## Work required
Return, word for word, the stretch of the records from the line containing "coordinates (211, 36)." through the line containing "Looking at the", with both of those lines included.

## Dataset excerpts
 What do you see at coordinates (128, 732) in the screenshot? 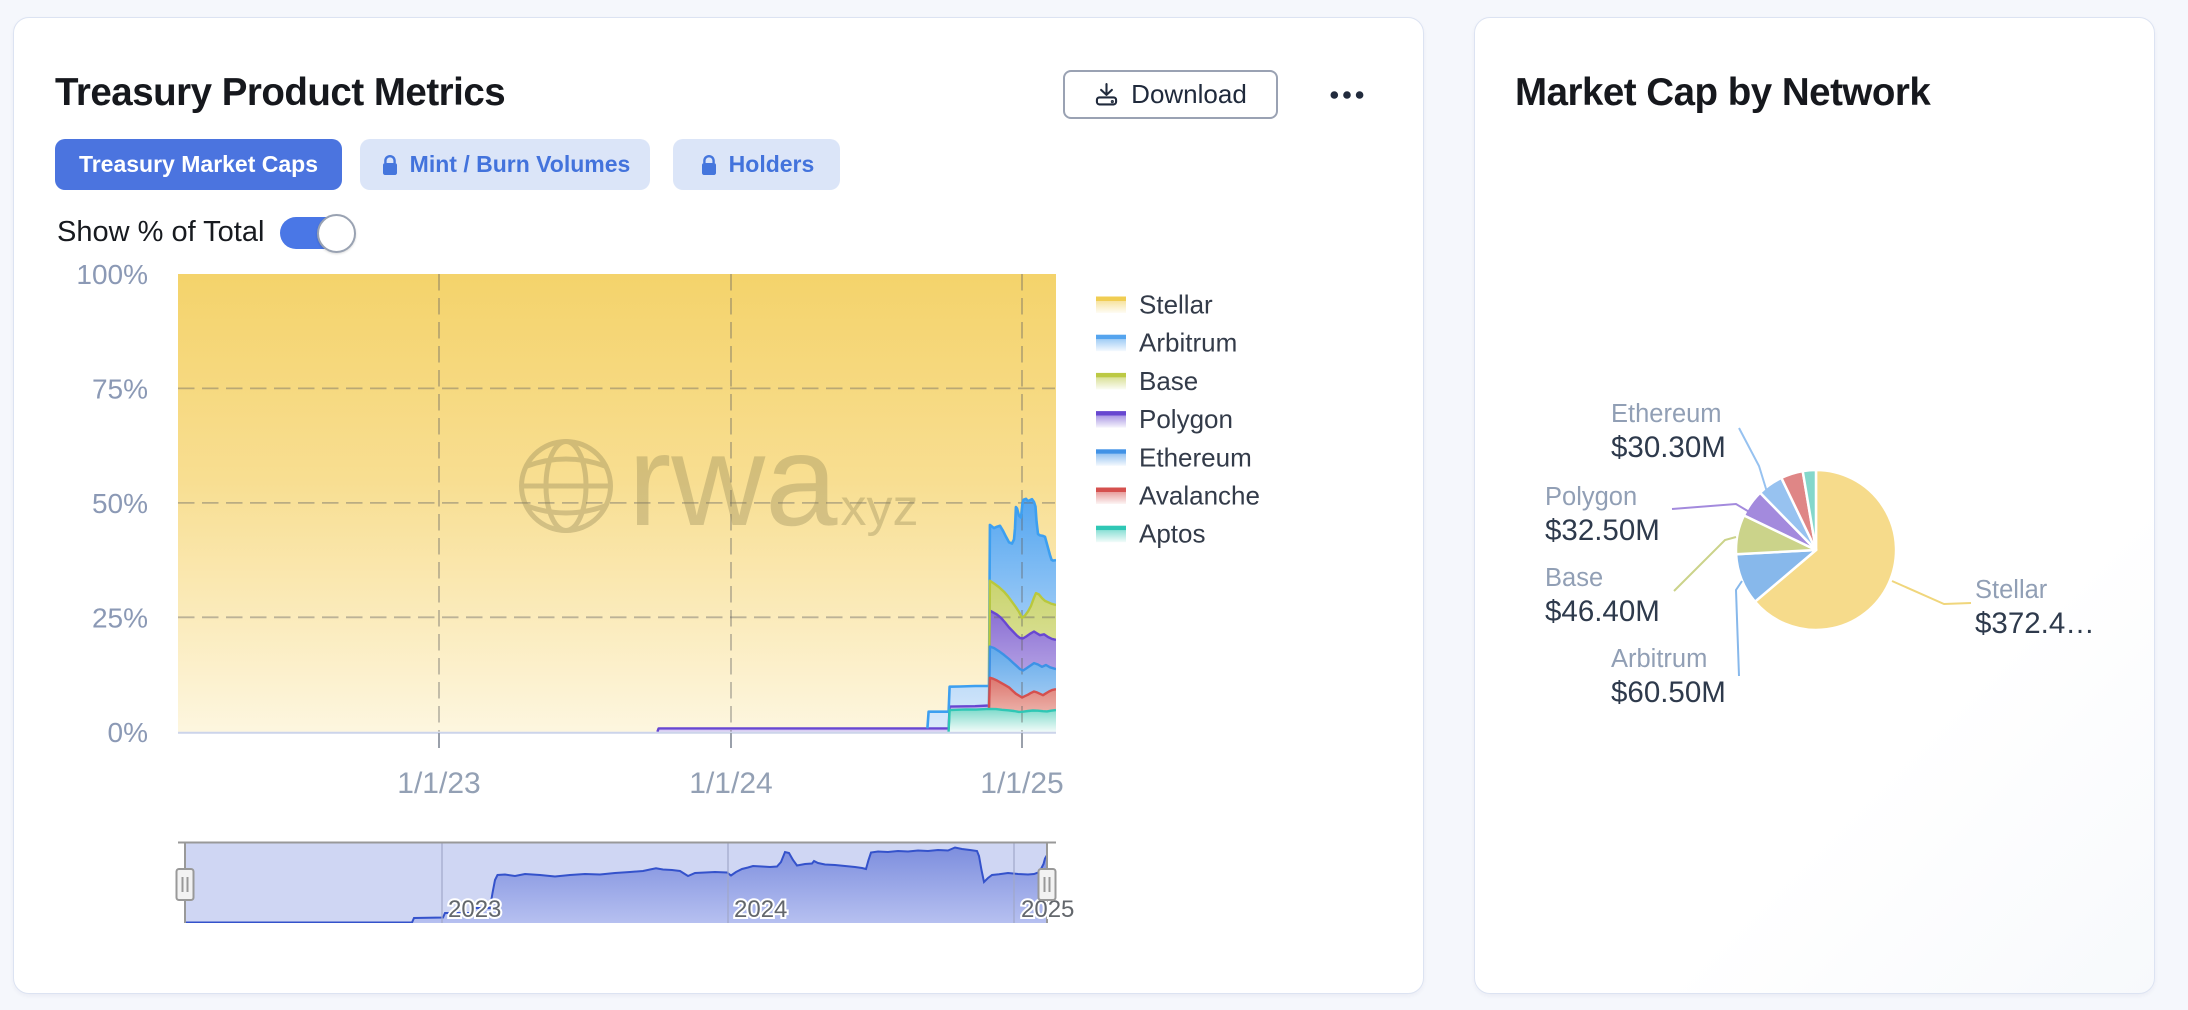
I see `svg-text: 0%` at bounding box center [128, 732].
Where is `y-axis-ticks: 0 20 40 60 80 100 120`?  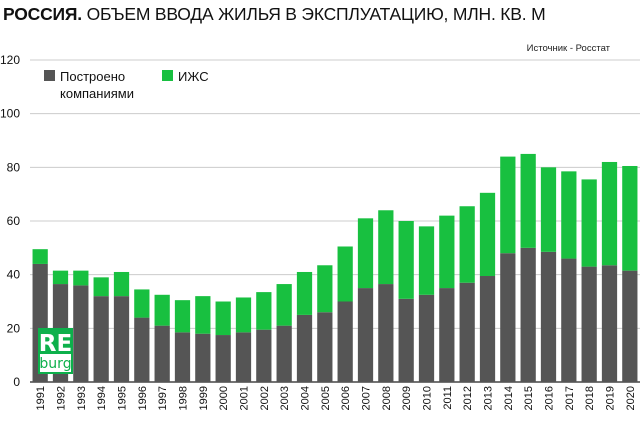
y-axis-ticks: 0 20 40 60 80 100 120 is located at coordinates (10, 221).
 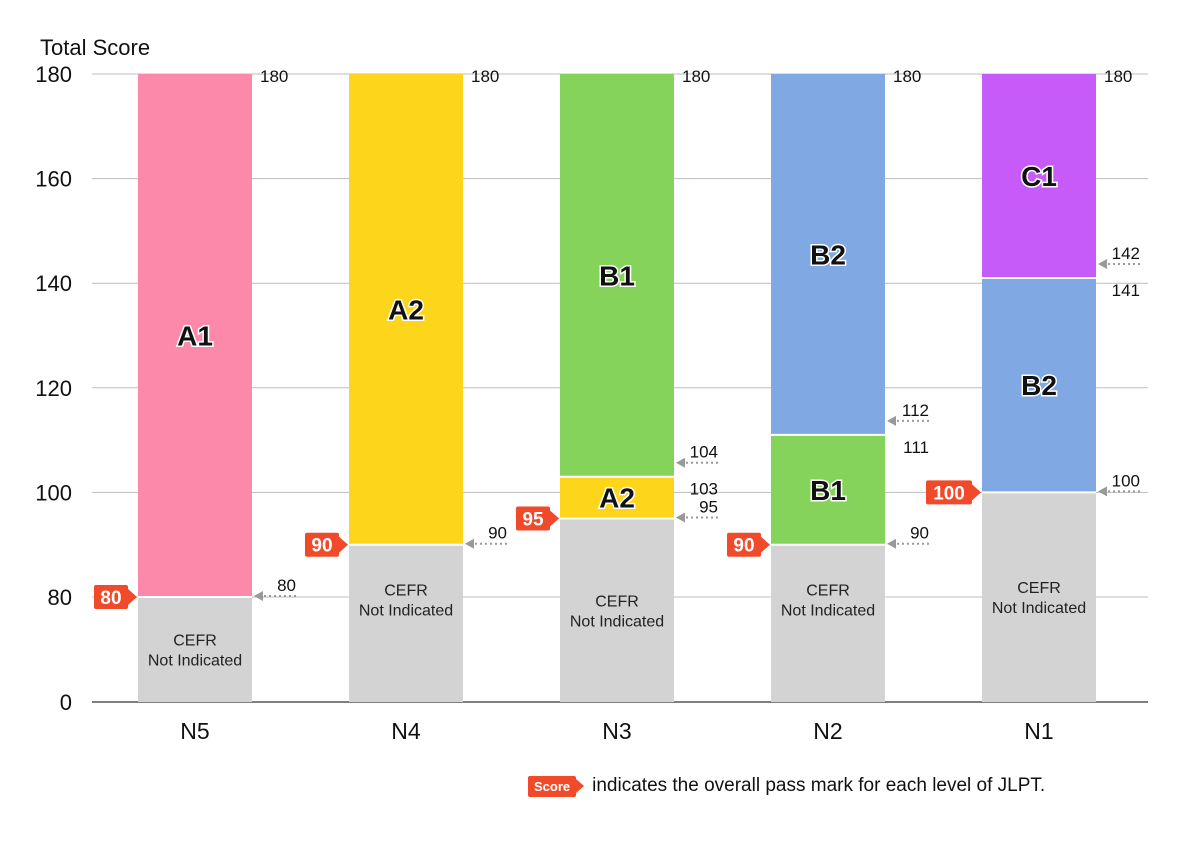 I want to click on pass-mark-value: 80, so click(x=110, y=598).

...

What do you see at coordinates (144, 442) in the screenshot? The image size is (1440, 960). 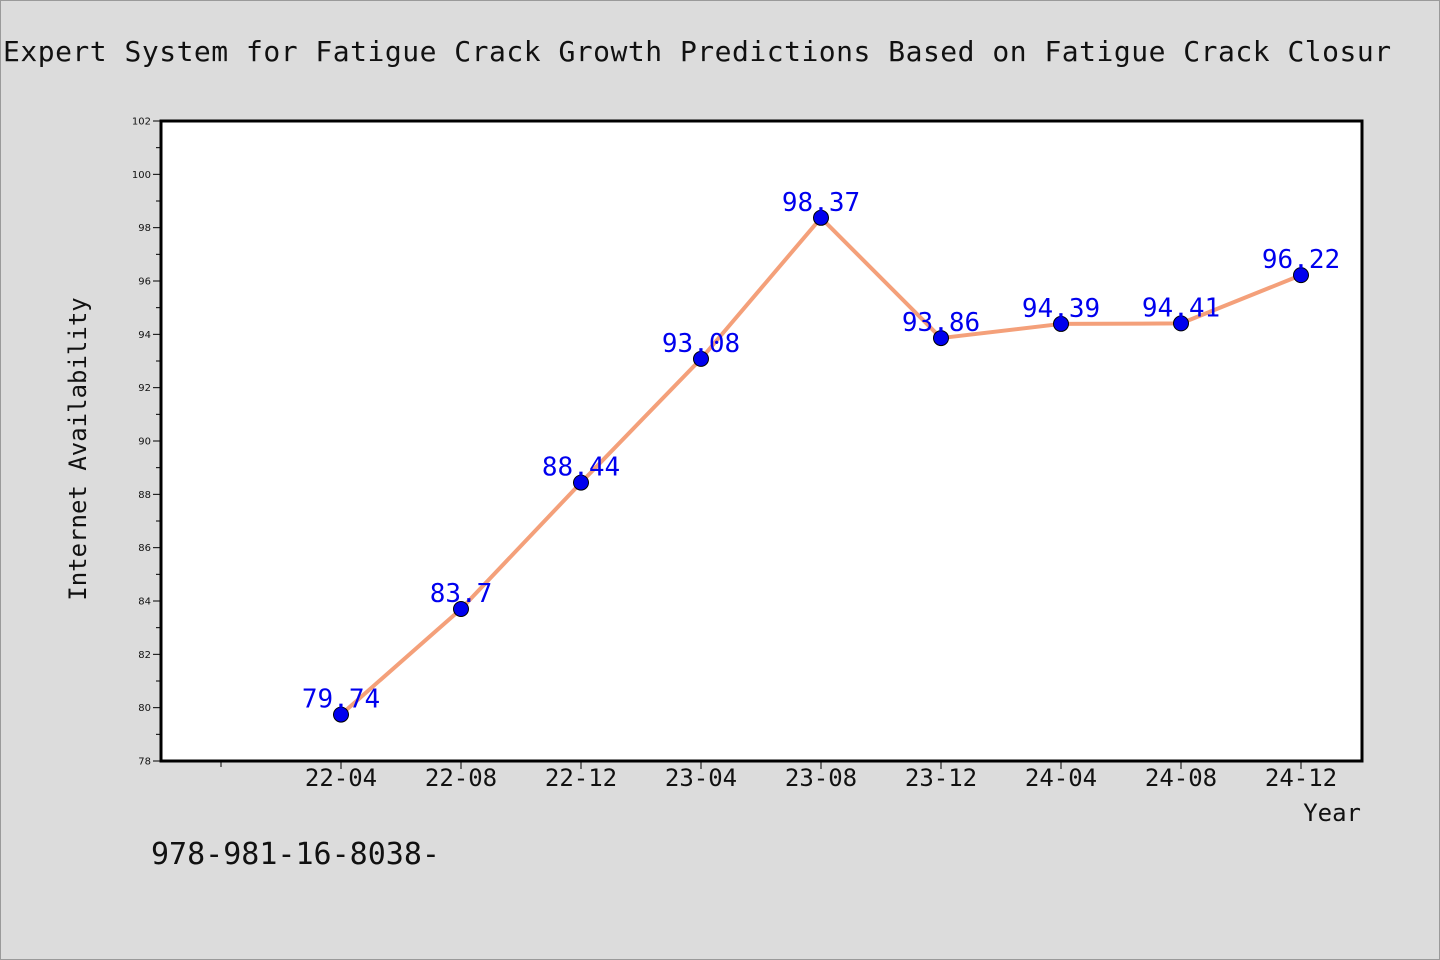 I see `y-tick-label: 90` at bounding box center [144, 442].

--

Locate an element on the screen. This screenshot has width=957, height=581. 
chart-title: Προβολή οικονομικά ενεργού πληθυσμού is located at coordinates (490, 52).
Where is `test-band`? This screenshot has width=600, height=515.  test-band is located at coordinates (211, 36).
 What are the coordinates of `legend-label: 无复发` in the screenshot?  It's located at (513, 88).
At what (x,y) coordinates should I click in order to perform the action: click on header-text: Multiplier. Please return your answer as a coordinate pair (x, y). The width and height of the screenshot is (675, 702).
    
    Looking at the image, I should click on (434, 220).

## Answer to the exercise
Where is `test-band`? This screenshot has width=600, height=515.  test-band is located at coordinates (211, 36).
 What are the coordinates of `legend-label: 无复发` in the screenshot?  It's located at (513, 88).
At what (x,y) coordinates should I click in order to perform the action: click on header-text: Multiplier. Please return your answer as a coordinate pair (x, y). The width and height of the screenshot is (675, 702).
    
    Looking at the image, I should click on (434, 220).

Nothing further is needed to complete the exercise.